Ombra

Pubblicato il da Ghigo Battaglia

 

ombre

 

L’Ombra e la Luce sono, nel fare pittorico, i due estremi della rappresentazione. L’ombra in se possiede una valenza espressiva notevole, incarnando da sempre l’alter ego complementare alle cose dotato di caratteristiche peculiari proprie. L’ombra confina infatti con il mondo realissimo dei sogni e la sua oscura compattezza la rende al contempo fuggevole e ponderosa. L’ombra è protagonista in molte forme d’arte di cui diviene un potente elemento evocativo.

Esiste un Governo Ombra? Secondo J.F. Kennedy si, in un suo celebre discorso denunciava la presenza di questa entità inquietante, motore primo di molte vicende apparentemente incomprensibili. Nel nostro piccolo, anche il presidente O.L. Scalfaro (da poco scomparso), denunciava tale presenza con la sua famosa frase allusiva ‘io non ci sto!’, dettata sorprendentemente a reti unificate in prima serata.

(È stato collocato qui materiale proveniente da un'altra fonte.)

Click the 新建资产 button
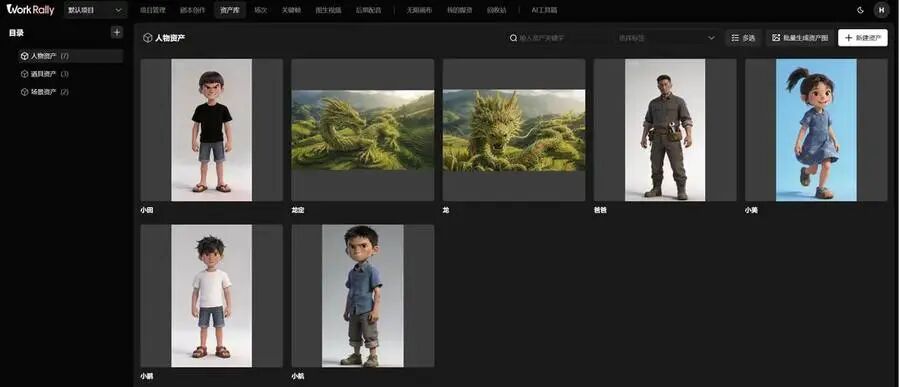 click(862, 38)
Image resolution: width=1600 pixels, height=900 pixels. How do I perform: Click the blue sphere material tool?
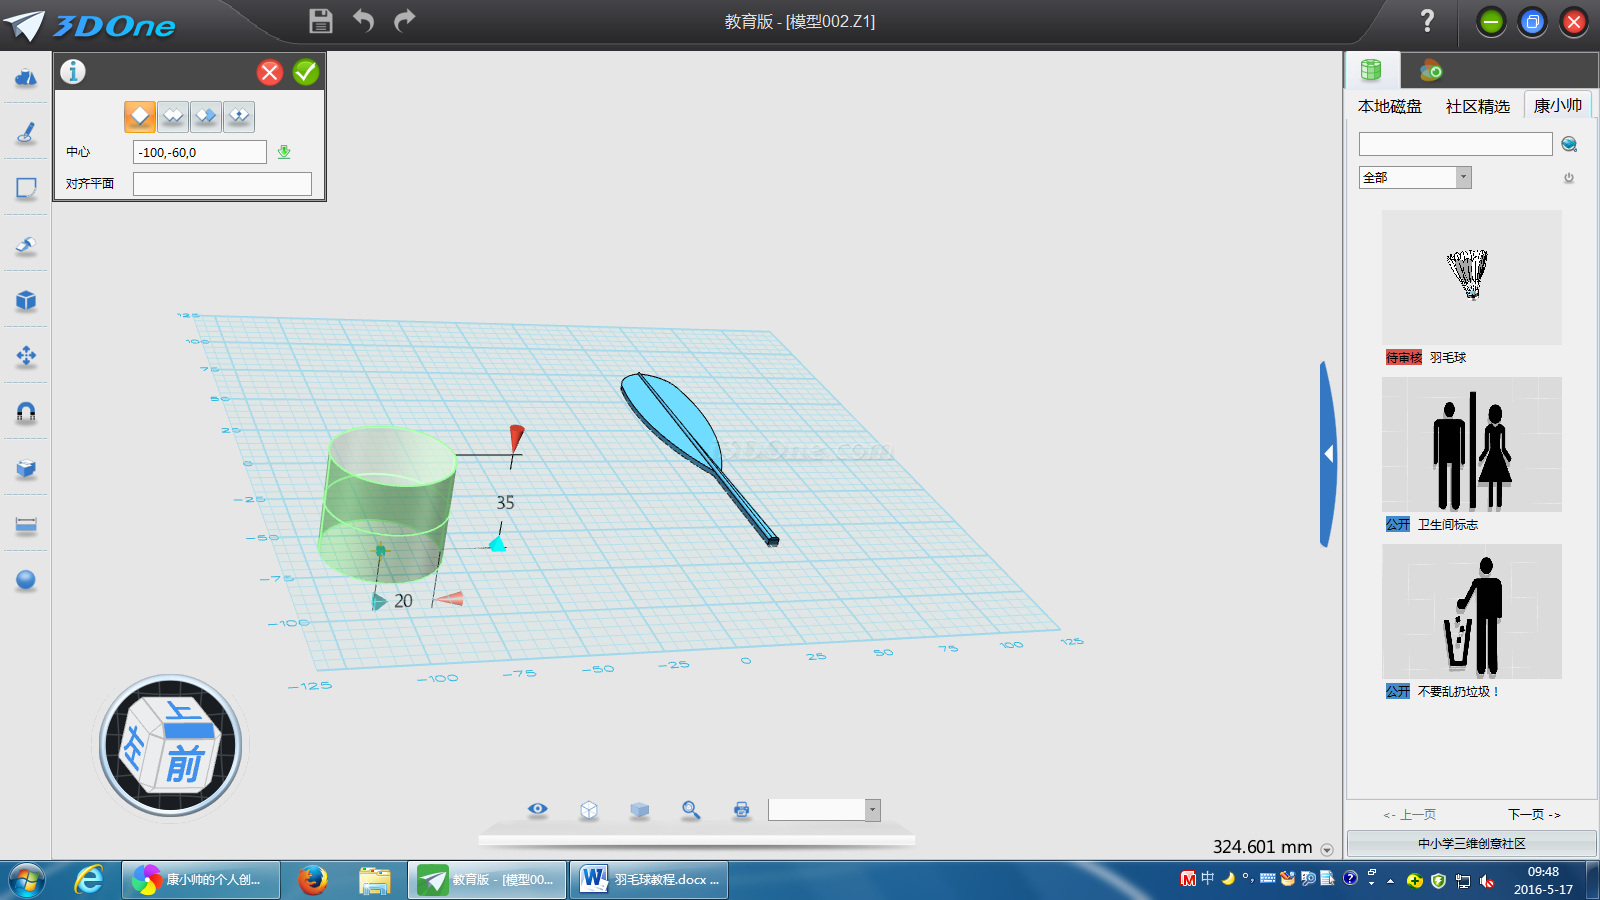[x=26, y=580]
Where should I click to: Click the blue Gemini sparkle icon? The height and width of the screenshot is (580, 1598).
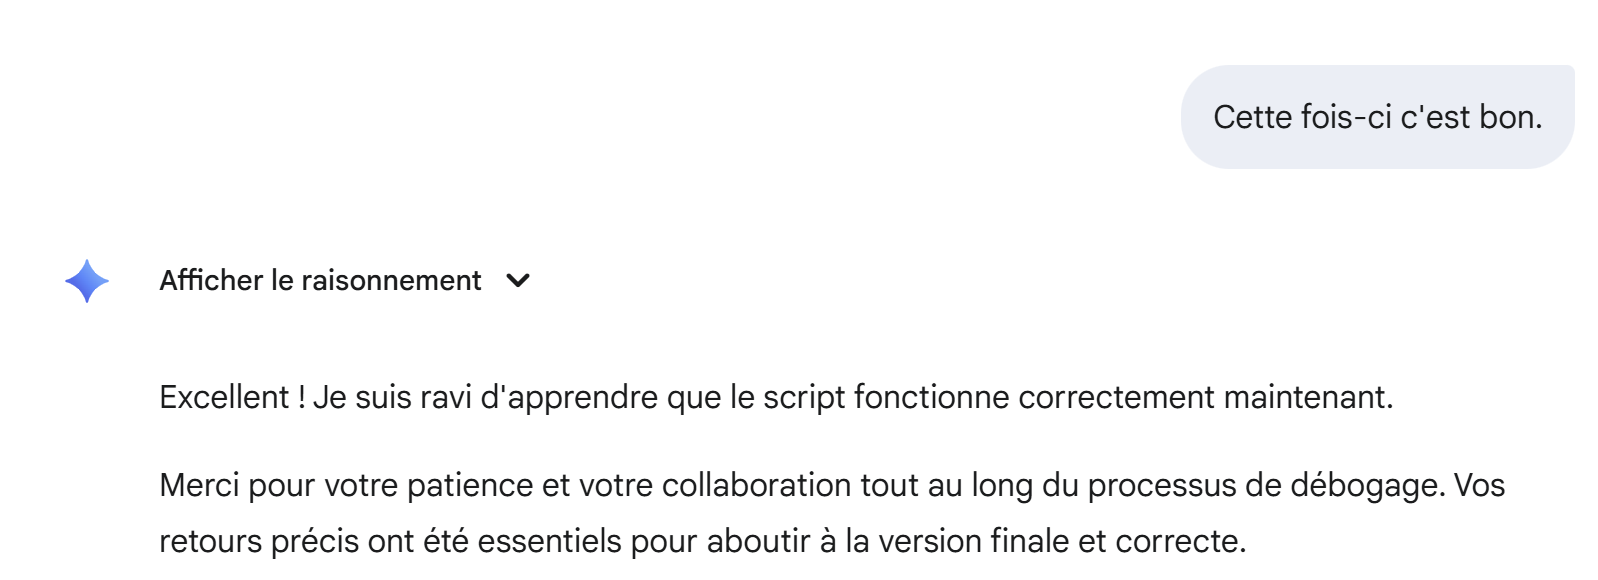click(87, 281)
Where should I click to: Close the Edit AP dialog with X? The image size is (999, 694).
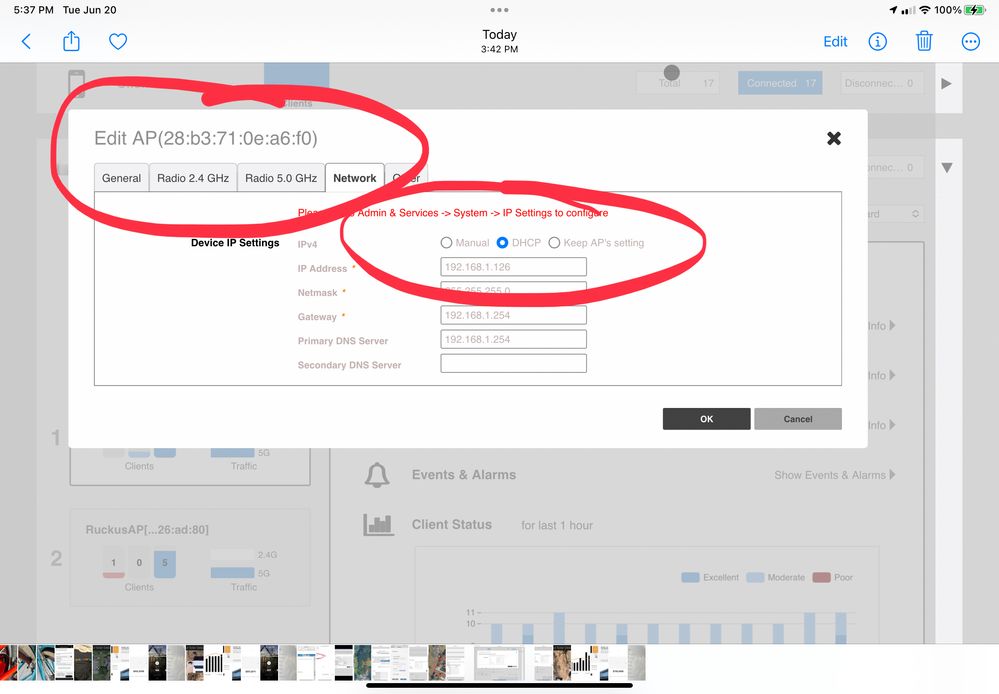coord(833,138)
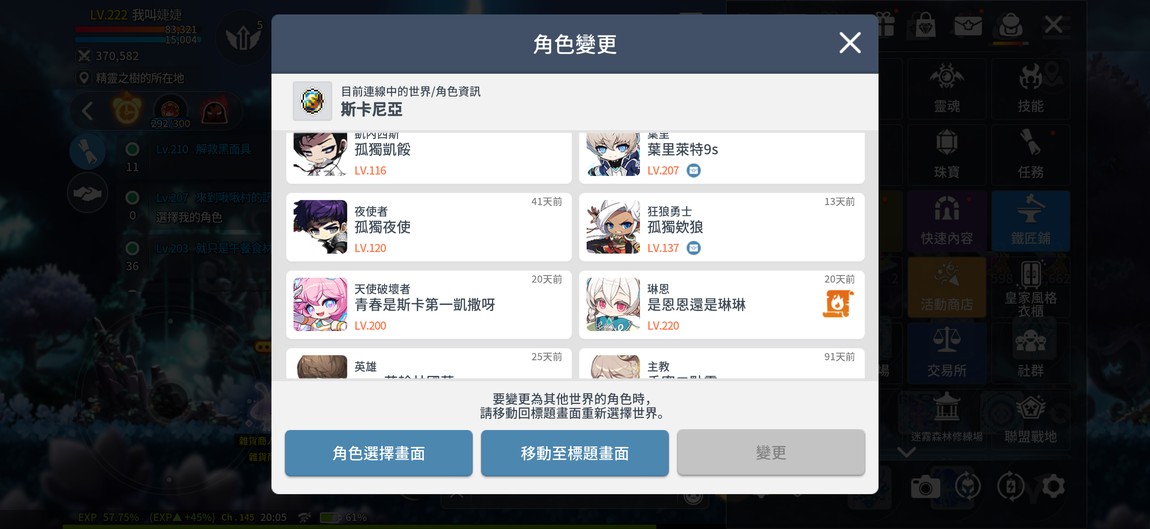The width and height of the screenshot is (1150, 529).
Task: Click the 移動至標題畫面 button
Action: pyautogui.click(x=574, y=453)
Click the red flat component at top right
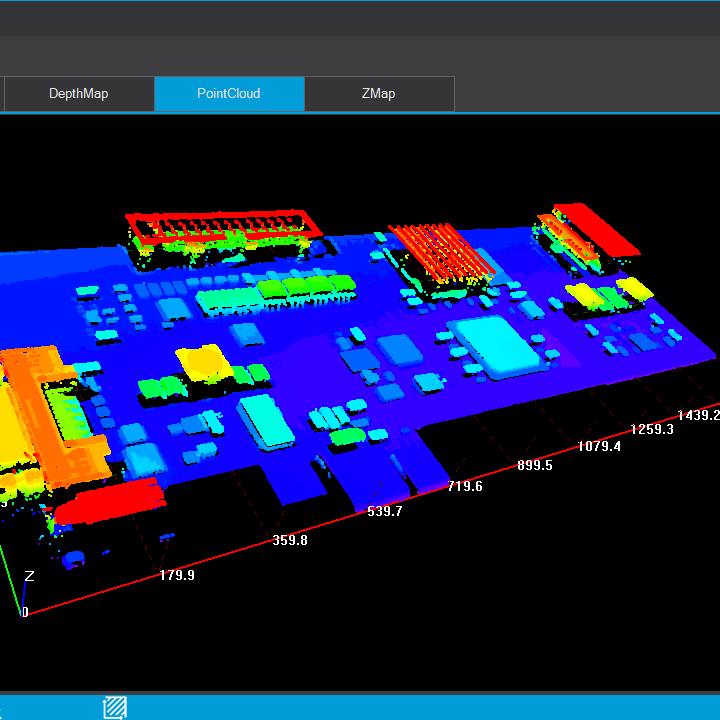Viewport: 720px width, 720px height. pos(598,229)
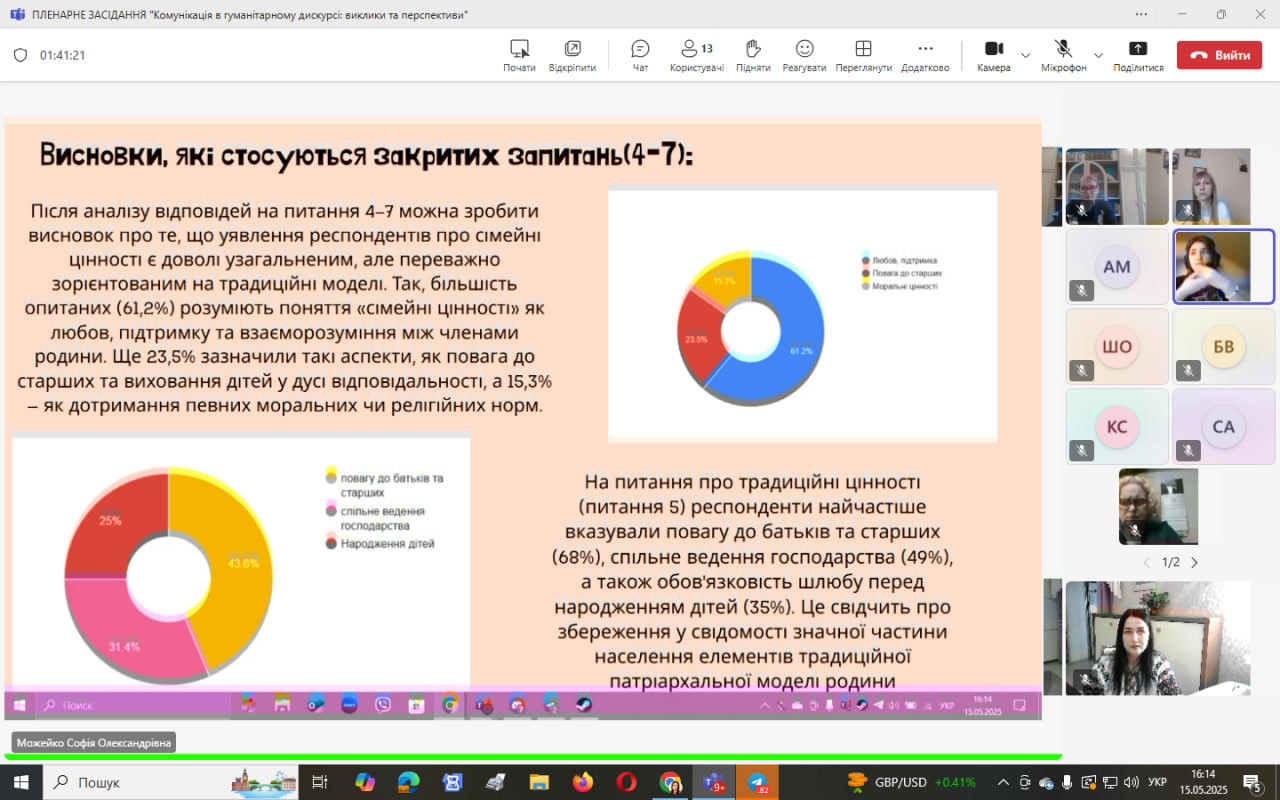Viewport: 1280px width, 800px height.
Task: Open the Переглянути view menu
Action: pyautogui.click(x=863, y=55)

Com’è possibile ‘attentare’ alla presidenza della Repubblica senza mettere in moto le forze di sicurezza ed i servizi segreti? Kennedy, vittima dell’ombra, nel suo discorso ricordava come questo governo occulto possedesse il suo esercito, le sue finanze e le sue leggi: una presenza parallela e completa del governo palese. Non si tratterebbe quindi di consorterie o complici fratellanze ma di una vera istituzione organizzata e pronta a rappresentare l’ordine e sostituire il governo di facciata se necessario.

Mi sento di aggiungere che stiamo vivendo proprio la fase di questa sostituzione in cui l’ombra diviene luce e viceversa, con evidenza il suo scopo ultimo. L’ombra esce dal suo ruolo di complementarietà e si affranca alla luce del sole ben sapendo di correre il suo più grande rischio: l’ombra infatti è una entità ‘portata’ e frapporsi tra chi la genera ed il sole potrebbe concorrere alla sua sparizione!

Altro elemento che mi sento di aggiungere è il carattere internazionale (o meglio transnazionale) del governo ombra che con tutta evidenza travalica gli angusti confini di comodo degli stati sovrani che devono essere considerati per quello che sono: istituzioni a sovranità limitata. Limitare il potere degli stati è infatti uno degli scopi della crisi economica indotta che stiamo vivendo assieme alla cessione di competenze al centro di controllo crisoelefantino chiamato comunità europea. Non un consesso di popoli ma una forma astuta di alto comando da parte di quell’ombra che sta rischiando oggi il tutto per tutto, evidentemente certa delle sue capacità.